MEXICO CITY /*Mexico City*/ is a diverse, cosmopolitan city -- and yet it is under siege by violent drug cartels. Experts equate this violence to a disease that is spreading, and has already infected the United States, including Los Angeles.

It's been seen on news reports all around the world -- drug cartels are waging a violent war on the streets of Mexico. Much of the violence has been in border towns neighboring the U.S., such as /*Tijuana*/ and /*Del Rio*/. These are turf wars for drug trade routes into the U.S.

The cartels are killing each other, as well as any lawman, official or innocent bystander that gets in their way.

While many Americans think this is just another Third World problem in a Third World country, the problem is bigger than that. It's our problem.

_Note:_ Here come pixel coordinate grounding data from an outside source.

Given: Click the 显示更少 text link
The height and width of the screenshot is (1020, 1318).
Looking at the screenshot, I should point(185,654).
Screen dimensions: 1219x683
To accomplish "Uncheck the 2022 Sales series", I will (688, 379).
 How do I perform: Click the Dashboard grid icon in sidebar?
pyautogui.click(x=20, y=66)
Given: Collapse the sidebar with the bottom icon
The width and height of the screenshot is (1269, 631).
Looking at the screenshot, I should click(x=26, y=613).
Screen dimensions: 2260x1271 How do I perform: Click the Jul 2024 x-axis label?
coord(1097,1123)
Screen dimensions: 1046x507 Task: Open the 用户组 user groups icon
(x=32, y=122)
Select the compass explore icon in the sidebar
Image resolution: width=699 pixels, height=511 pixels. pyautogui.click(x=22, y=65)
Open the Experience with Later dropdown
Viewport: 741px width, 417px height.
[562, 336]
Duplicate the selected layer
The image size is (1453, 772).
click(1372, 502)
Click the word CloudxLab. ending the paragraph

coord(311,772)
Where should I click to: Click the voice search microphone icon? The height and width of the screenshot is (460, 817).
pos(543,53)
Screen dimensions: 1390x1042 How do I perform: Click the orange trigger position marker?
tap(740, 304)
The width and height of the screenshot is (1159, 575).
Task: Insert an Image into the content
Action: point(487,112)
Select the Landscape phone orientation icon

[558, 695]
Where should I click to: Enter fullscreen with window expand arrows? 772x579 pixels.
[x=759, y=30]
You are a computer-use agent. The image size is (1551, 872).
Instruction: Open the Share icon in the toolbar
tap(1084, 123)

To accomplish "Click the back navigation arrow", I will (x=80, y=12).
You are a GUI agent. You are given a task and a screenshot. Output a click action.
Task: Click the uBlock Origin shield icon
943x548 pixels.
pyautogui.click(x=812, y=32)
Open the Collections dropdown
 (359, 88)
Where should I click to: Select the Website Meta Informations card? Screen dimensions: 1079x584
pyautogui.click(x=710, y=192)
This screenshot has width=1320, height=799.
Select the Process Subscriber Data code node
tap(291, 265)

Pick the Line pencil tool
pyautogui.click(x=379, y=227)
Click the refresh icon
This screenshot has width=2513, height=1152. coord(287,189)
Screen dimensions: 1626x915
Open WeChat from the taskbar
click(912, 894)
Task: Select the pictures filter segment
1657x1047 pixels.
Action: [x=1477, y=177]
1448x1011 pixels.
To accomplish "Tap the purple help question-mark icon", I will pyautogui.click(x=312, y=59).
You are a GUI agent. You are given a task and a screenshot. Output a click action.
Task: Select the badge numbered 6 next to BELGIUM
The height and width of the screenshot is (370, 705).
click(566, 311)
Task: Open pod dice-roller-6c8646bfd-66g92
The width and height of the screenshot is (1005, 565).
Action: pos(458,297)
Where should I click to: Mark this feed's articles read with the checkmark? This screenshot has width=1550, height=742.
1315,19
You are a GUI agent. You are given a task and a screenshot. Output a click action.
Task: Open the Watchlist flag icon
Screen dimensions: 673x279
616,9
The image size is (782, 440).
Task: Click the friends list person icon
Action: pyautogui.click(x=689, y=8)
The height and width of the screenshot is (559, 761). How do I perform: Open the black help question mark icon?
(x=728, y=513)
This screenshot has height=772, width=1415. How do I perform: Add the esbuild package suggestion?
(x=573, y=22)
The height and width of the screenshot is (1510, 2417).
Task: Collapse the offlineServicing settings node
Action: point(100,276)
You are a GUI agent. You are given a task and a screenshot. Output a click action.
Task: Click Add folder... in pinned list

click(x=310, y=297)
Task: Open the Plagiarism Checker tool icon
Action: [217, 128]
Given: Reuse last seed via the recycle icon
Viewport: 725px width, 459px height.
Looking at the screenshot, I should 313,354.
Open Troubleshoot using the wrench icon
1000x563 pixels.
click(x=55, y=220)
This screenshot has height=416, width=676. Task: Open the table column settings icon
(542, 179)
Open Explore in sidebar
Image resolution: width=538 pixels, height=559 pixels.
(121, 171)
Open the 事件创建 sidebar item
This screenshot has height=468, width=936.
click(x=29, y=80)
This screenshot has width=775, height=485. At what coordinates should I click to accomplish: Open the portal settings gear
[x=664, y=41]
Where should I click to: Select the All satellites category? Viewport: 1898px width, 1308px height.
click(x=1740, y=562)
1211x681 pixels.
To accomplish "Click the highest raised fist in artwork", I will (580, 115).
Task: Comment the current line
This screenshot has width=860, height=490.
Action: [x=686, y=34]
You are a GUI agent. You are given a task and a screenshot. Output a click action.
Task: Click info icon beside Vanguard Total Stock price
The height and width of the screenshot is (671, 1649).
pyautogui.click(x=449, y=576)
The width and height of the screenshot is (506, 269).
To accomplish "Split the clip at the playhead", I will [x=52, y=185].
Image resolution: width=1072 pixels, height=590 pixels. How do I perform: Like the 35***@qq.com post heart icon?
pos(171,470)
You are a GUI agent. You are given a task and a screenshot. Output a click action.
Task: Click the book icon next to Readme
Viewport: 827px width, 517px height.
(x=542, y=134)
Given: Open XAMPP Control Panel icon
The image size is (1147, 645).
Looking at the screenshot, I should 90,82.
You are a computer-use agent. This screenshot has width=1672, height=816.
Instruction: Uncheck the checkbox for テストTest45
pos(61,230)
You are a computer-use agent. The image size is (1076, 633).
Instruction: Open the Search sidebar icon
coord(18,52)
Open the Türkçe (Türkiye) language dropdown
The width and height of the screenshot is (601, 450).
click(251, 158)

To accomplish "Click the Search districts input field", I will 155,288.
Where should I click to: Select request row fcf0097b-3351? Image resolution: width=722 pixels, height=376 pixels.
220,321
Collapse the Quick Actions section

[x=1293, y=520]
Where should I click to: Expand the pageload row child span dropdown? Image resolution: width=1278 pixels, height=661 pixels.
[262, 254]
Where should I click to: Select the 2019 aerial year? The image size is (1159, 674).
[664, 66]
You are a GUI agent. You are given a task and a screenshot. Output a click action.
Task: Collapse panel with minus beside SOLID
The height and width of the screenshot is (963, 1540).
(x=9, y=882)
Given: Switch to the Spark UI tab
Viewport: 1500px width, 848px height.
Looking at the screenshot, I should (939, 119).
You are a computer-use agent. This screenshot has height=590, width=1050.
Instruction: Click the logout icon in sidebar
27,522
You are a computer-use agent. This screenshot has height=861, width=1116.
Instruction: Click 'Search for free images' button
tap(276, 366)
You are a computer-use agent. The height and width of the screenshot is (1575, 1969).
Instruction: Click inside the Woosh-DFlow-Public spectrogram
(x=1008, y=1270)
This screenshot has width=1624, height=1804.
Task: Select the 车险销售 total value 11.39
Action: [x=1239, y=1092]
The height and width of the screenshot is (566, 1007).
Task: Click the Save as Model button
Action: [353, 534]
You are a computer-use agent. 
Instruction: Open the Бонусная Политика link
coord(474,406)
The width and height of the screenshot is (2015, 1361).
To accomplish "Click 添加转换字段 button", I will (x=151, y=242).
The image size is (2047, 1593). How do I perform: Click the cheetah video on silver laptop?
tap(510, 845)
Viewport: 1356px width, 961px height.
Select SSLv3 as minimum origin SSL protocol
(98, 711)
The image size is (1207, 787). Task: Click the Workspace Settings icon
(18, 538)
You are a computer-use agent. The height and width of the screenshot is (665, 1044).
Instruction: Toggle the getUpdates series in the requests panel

"Our street gangs - our homegrown street gangs - in Los Angeles have not only migrated to Mexico and South American countries, but they are connected to the current narcotic cartels in Mexico," said Chief Charlie Beck from the LAPD.

America's insatiable demand for drugs started the problem, and now our street gangs are evolving into sophisticated drug syndicates now working for the cartels distributing the goods.

"They're the workforce in the United States for the cartels," said Beck.

Beck said L.A. street gangs are transforming from the common thug to a more organized crime operation, much like the Italian mafia. Gangs are learning big business, and are making the cartels hundreds of millions of dollars.

"We've created a narco-state in Mexico by our endless capacity for narcotics in the United States. The capital we send over there is what makes them powerful," said Beck.

As long as the money is flowing, there will be cartels and criminals to fight for it, even if it means bringing their fight to the U.S. That means kidnapping, professional hits and innocent bystanders in the line of fire on our streets. That Third World problem is our problem.

"The money is there, the potential is there," said Beck. "This is big. We are poised to see this happen in the southwestern United States."

Mexican citizens fully understand the importance of President Obama's visit there. The question is, do Americans?